Stored data

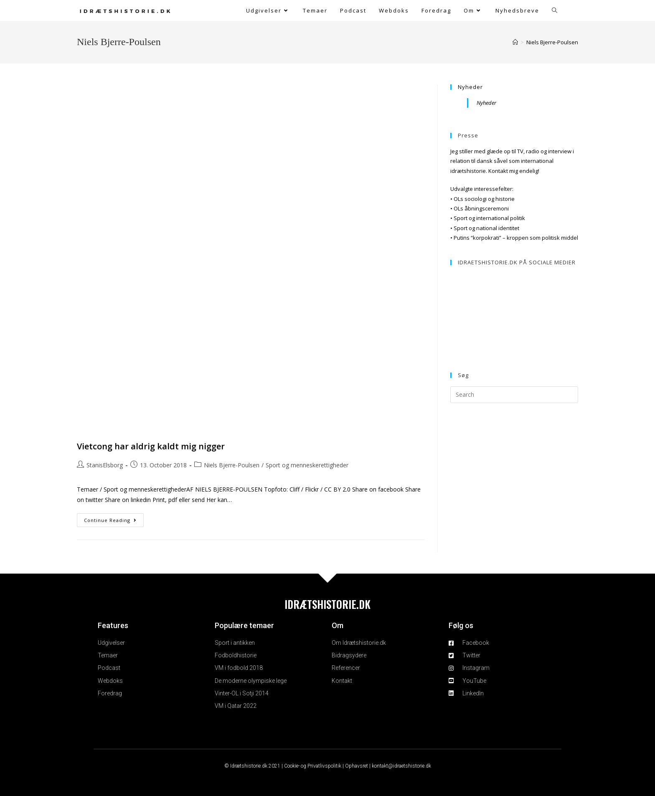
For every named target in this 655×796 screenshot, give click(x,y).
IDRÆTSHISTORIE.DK (327, 604)
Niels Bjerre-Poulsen (552, 42)
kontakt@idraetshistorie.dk (401, 766)
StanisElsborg (104, 465)
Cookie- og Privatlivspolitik (312, 766)
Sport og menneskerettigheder (307, 465)
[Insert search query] (514, 394)
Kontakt (498, 171)
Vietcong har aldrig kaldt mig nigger (151, 446)
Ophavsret (356, 766)
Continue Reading (114, 518)
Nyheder (470, 87)
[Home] (515, 42)
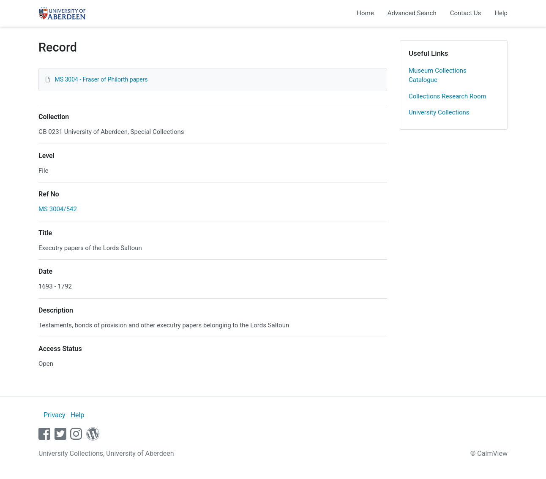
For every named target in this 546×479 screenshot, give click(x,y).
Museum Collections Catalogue (438, 75)
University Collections (439, 112)
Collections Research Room (447, 96)
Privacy (55, 415)
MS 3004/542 (57, 209)
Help (501, 13)
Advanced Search (412, 13)
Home (365, 13)
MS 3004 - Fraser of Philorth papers (101, 79)
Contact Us (465, 13)
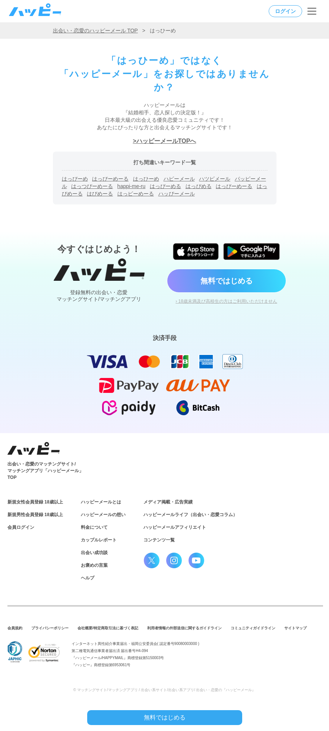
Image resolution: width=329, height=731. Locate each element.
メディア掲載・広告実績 (168, 502)
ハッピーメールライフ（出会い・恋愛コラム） (190, 514)
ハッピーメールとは (101, 502)
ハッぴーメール (176, 194)
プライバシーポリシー (50, 628)
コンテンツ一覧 (159, 540)
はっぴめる (199, 186)
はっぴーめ (75, 179)
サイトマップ (295, 628)
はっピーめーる (135, 194)
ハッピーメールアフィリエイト (174, 527)
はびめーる (100, 194)
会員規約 (14, 628)
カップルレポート (99, 540)
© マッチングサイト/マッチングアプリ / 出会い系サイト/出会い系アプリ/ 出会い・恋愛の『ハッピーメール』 (164, 690)
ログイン (285, 11)
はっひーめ (146, 179)
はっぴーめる (165, 186)
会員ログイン (20, 527)
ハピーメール (179, 179)
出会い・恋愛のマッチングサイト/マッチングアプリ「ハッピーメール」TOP (45, 470)
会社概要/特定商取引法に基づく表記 (107, 628)
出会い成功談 (94, 552)
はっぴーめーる (110, 179)
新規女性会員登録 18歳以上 (35, 502)
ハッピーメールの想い (103, 514)
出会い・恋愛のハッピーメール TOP (95, 31)
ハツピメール (214, 179)
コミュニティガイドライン (253, 628)
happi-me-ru (131, 186)
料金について (94, 527)
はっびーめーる (234, 186)
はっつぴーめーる (92, 186)
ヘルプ (87, 578)
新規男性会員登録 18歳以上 (35, 514)
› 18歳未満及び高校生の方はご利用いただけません (226, 301)
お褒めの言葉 (94, 565)
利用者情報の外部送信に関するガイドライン (184, 628)
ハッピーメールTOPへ (166, 141)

Exercise
Rewrite the data in "Collections" with "Holdings" in place of each occurrence, keeping everything else unchanged. Begin at the line containing "[Home] (515, 42)", stop after the line containing "メディア掲載・広告実績 (168, 502)", and leave the pictures out of your answer.

Expected answer
[Home] (515, 42)
For every named target in this 546×479 screenshot, give click(x,y).
Museum Holdings Catalogue (438, 75)
University Holdings (439, 112)
Holdings Research Room (447, 96)
Privacy (55, 415)
MS 3004/542 (57, 209)
Help (501, 13)
Advanced Search (412, 13)
Home (365, 13)
MS 3004 - Fraser of Philorth papers (101, 79)
Contact Us (465, 13)
Image resolution: width=329, height=731. Locate each element.
メディア掲載・広告実績 (168, 502)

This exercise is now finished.